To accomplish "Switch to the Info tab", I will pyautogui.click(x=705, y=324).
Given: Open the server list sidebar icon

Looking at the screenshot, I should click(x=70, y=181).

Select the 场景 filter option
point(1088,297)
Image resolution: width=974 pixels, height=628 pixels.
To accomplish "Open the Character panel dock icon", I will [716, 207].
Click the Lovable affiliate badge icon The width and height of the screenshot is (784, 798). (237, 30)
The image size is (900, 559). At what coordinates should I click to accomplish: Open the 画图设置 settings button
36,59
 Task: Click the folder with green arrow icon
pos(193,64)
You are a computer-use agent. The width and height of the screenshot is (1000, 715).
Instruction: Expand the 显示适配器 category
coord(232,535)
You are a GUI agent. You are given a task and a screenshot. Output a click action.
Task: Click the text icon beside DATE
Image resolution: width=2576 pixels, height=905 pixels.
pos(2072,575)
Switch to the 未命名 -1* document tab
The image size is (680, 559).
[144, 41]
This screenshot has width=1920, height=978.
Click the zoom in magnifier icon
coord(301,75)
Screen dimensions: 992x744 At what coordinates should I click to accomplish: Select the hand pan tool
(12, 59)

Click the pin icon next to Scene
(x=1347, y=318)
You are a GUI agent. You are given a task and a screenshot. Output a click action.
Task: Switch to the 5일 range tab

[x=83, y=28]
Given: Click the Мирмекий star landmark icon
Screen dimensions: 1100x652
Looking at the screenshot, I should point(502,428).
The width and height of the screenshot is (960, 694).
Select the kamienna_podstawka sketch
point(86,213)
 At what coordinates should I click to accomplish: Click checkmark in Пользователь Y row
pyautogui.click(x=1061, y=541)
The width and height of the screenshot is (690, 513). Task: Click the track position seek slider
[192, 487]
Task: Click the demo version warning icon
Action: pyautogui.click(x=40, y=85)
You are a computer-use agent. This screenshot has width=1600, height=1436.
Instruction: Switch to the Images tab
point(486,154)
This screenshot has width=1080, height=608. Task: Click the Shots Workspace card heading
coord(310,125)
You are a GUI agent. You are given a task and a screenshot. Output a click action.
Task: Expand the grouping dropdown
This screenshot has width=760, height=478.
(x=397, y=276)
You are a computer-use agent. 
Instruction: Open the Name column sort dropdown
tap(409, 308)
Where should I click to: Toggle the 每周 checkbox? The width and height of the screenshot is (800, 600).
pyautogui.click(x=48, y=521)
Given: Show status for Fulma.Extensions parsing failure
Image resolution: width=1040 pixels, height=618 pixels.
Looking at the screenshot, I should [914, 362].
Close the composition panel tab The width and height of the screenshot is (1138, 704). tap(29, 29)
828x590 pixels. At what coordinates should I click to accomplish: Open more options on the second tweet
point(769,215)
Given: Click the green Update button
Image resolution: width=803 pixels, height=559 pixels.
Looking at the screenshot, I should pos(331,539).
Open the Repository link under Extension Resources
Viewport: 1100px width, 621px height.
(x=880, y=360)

YOUR TASK: Extract, from the listing above, every line where the string "panel" occurs.

YOUR SOLUTION:
To accomplish "Open the Character panel dock icon", I will [716, 207].
Close the composition panel tab The width and height of the screenshot is (1138, 704). tap(29, 29)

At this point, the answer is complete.